All Pakistani students applying for UK visas will face a compulsory interview according to news reports, as part of a crackdown on “bogus” students the UK Border Agency hopes to extend to applicants from other countries.

As a first step, compulsory interviews will be held in Pakistan.

Previous immigration rules assessed applicants’ ability to speak English on the basis of their written application form alone. But, a secret pilot study by the UK Border Agency (UKBA) requiring interviews with consular officials reveals that up to 40% of Pakistani students could be ineligible based on their poor English skills.

“Britain is open for business to the best and the brightest,” one government source said. “But our message to bogus students is clear: you will be found out and you will be stopped from coming.”

Every year, around 10,000 visas are granted to students from Pakistan. About 20% of candidates are rejected on the basis of applications submitted with suspected poor English skills. Ministers ordered an increase in the number of applicants facing a “credibility test”, a face-to-face interview with British officials, following a sharp rise from Pakistani applicants.

Applicants were unable to answer basic questions in English without the aid of an interpreter

The study also found that 38% of applicants from Bangladesh, 29% from India, 28% from Egypt and 27% from Sri Lanka would also be considered ineligible for a student visa. In most cases this was because applicants were unable to answer basic questions in English without the aid of an interpreter.
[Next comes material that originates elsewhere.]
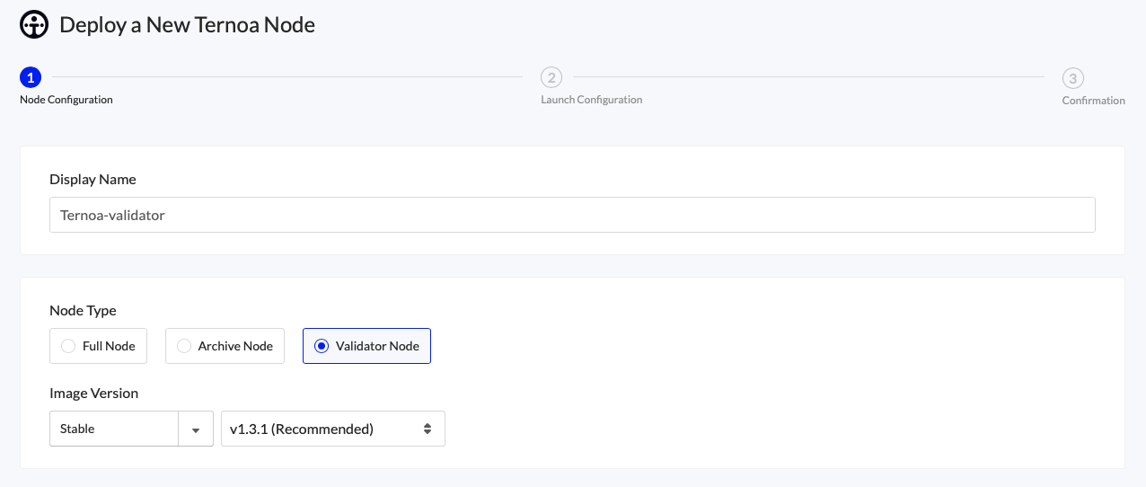Switch to the Confirmation step label
This screenshot has width=1146, height=487.
pyautogui.click(x=1093, y=101)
The government hopes to extend pilot schemes in these countries, but as a first step, compulsory interviews will be held in Pakistan.
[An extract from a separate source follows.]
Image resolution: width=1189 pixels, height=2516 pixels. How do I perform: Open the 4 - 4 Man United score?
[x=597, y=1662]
“The government has put its emphasis so far on tackling the roots of migration,” the government source said. “Now we are moving on to look at the system. This is one area that we have identified where we can identify people better who are seeking to abuse it.”
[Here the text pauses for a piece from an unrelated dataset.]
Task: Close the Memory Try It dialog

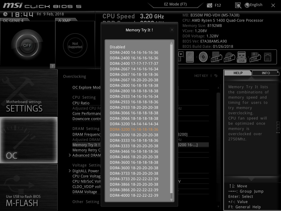Action: coord(172,30)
The scheme was introduced after the National Audit Office (NOA) found that up to 50,000 people could have entered Britain to work on student visas the first year the Tier 4 system was introduced in 2009.

“The government has put its emphasis so far on tackling the roots of migration; now we are moving on to look at the system”

The NOA report is highly critical of the Tier 4 system. “The agency implemented Tier 4 before the key controls were in place,” it said in the report. “The agency withdrew entry clearance officers’ powers to test applicants’ intentions before it had controls fully in place over sponsors and the documentation required to support an application.